3. The world apparel trade has fallen in the first half of 2020 sharply. This includes a 26% YoY drop in the US, a 25% drop in the EU, and a 17% drop in Japan. However, the timing and magnitude of these import declines vary significantly — China’s exports started to drop first at the beginning of the year,2020. Then, the exports from Vietnam, Bangladesh, Indonesia, and India began to decrease also since February (a joint effect of the shortage of raw material + decreased import demand). Data further shows that the drop in world apparel trade has been more significant than other products in the first half of 2020.

4. Apparel suppliers in the Asia Pacific region have been struggling with order cancellations AND longer payment terms insisted on by Western fashion brands and retailers. Garment factories say that they don’t have the leverage to ‘push back’ against these changes to contract terms and buyer policies.

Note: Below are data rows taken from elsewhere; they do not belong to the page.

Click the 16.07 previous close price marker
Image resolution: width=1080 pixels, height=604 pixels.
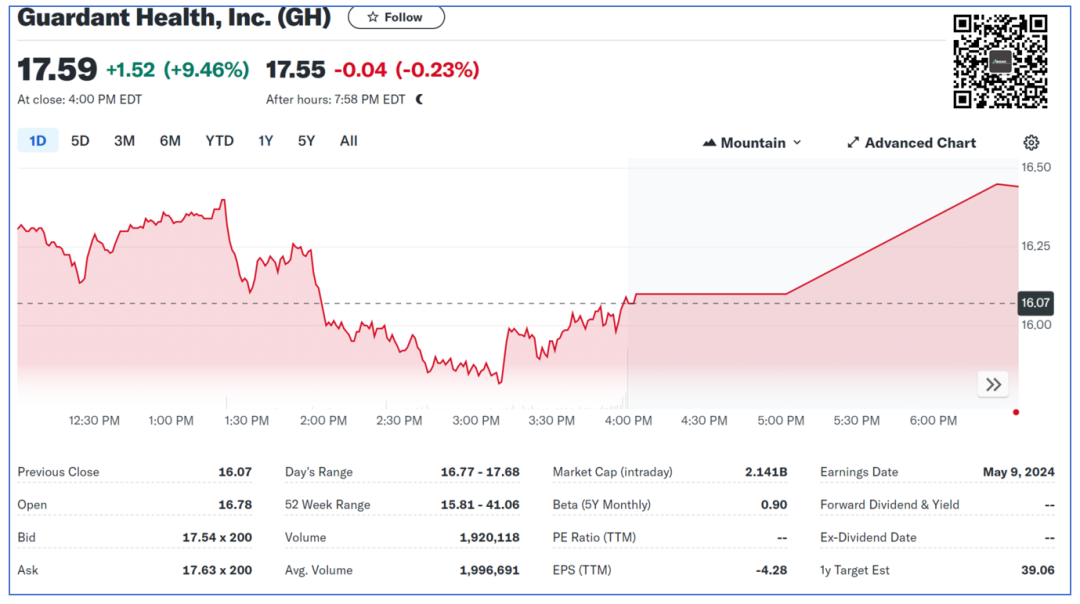(1034, 302)
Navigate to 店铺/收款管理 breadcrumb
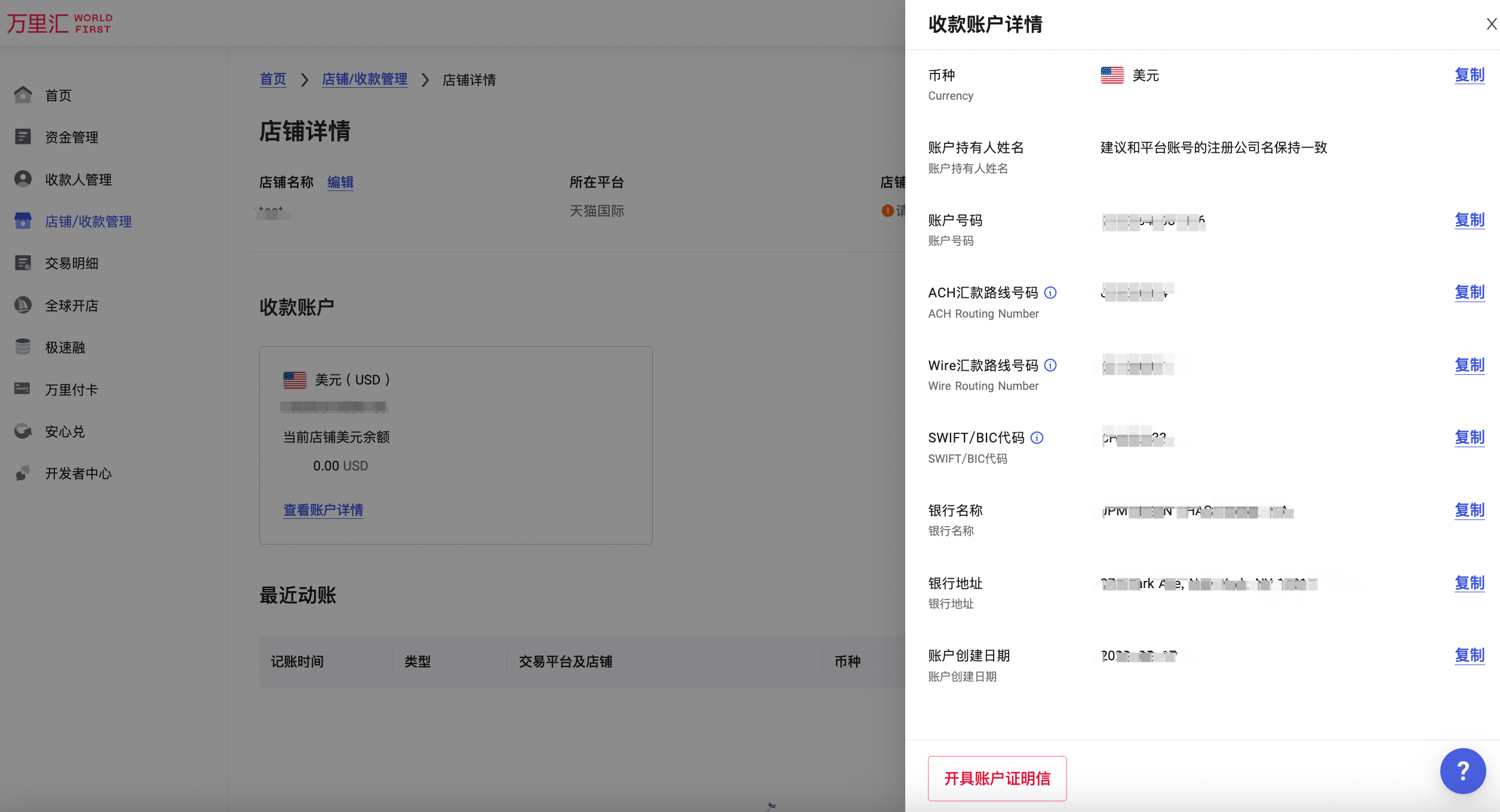Image resolution: width=1500 pixels, height=812 pixels. (364, 79)
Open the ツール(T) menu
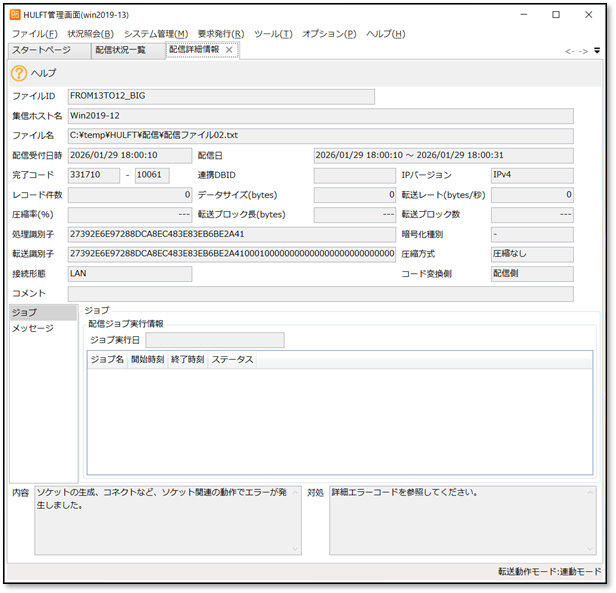Image resolution: width=616 pixels, height=593 pixels. 273,34
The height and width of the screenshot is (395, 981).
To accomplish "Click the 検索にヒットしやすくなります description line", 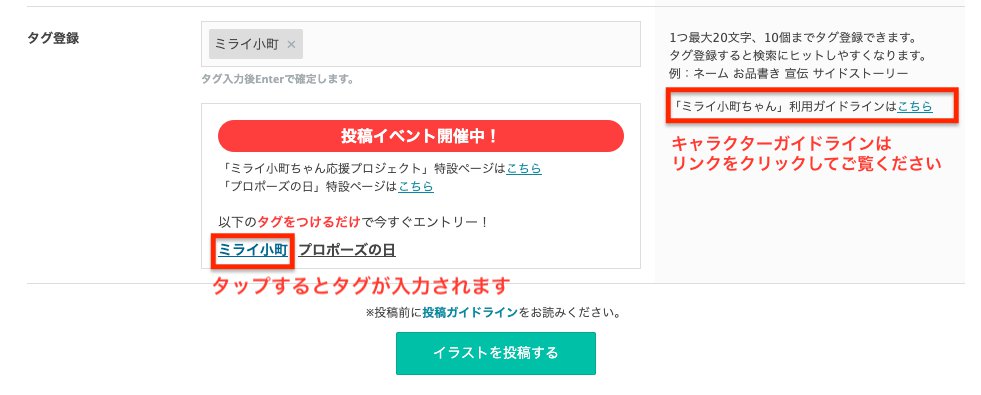I will point(798,56).
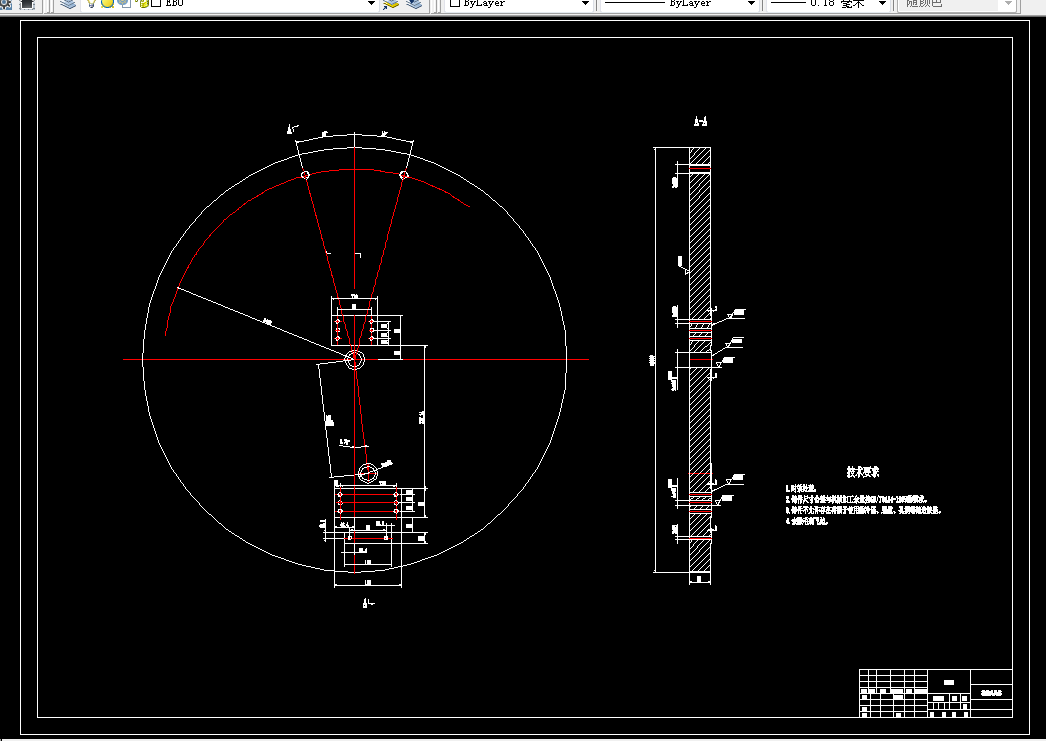This screenshot has height=741, width=1046.
Task: Select the center hub circle of the disc
Action: 354,359
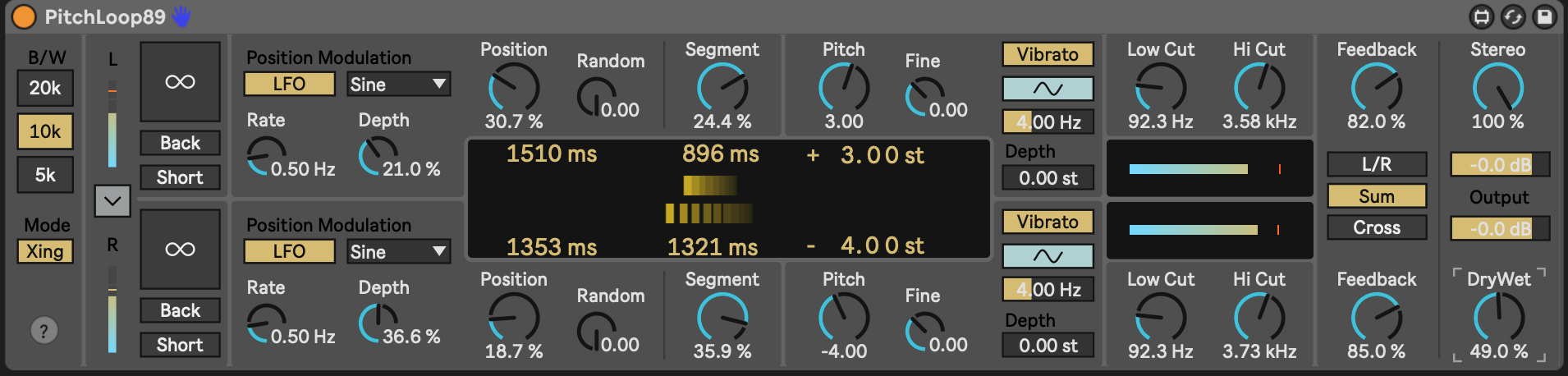The image size is (1568, 376).
Task: Toggle the lower Vibrato switch
Action: (1048, 222)
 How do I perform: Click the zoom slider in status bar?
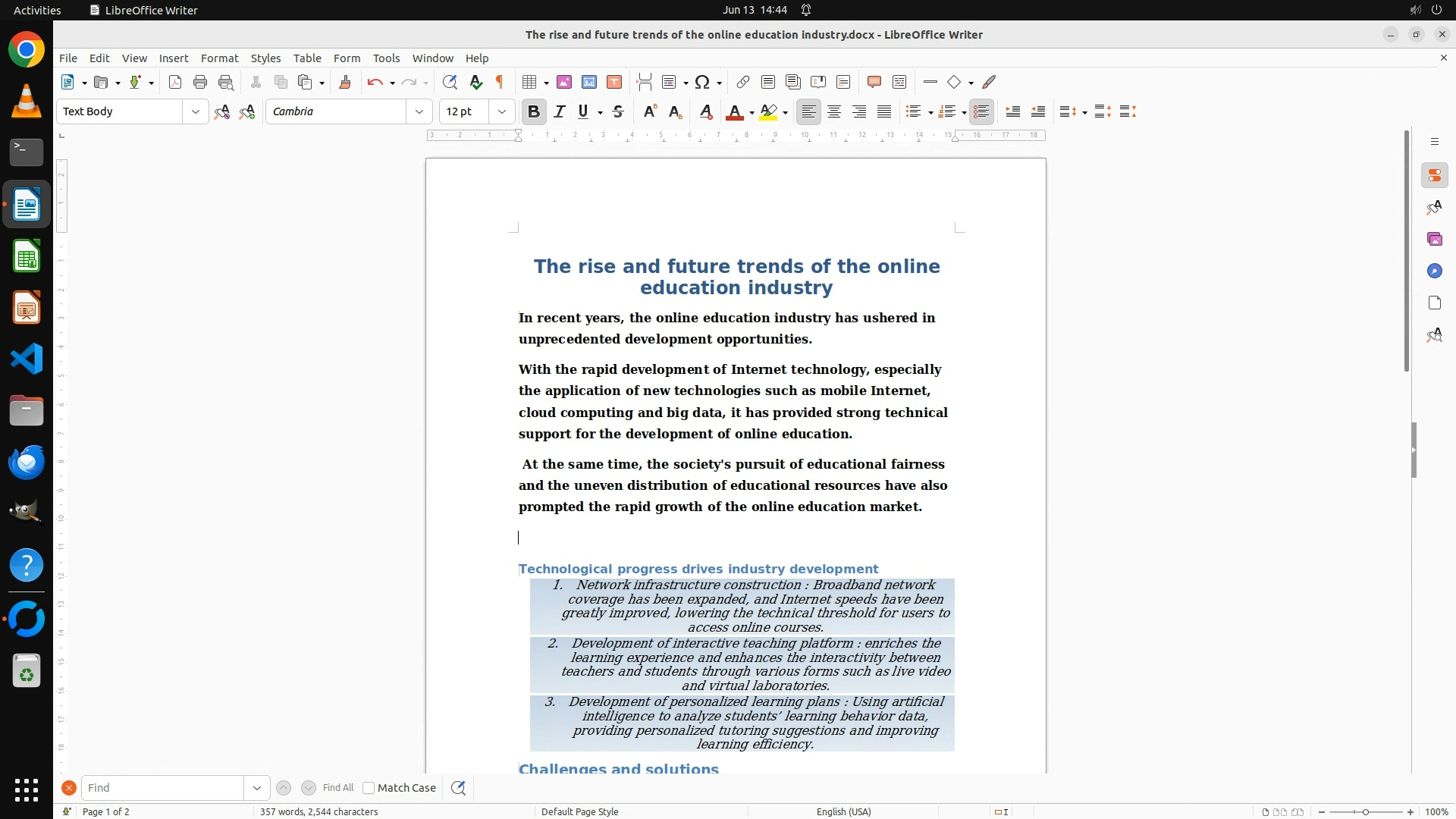point(1366,811)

5. Thousands of garment factories in the Asia-Pacific region closed at least temporarily because of COVID-19, some of them indefinitely. For example, In Cambodia, approximately 15-25% of factories had no orders at the end of the June 2020. Likewise, around 60% of garment factories in Bangladesh reported closing for more than 3 weeks. Related, layoffs have been widespread. For example, according to Indonesia’s Ministry of Industry, approximately 30% of their apparel and footwear workforce had been laid-off by July 2020 (812,254 in total). In Cambodia, approximately 15% of their garment workers (more than 150,000 workers) were reported to have lost their jobs during the pandemic. Further, garment factories have been operating at reduced capacity during the pandemic. For example, in Bangladesh, as of July 2020, the proportion of workers returning to work after re-opening was only 57% of the pre-pandemic level. Similarly, in Vietnam, as of July 2020, the proportion of workers returning to work after re-opening was also just around 50% of the pre-pandemic level.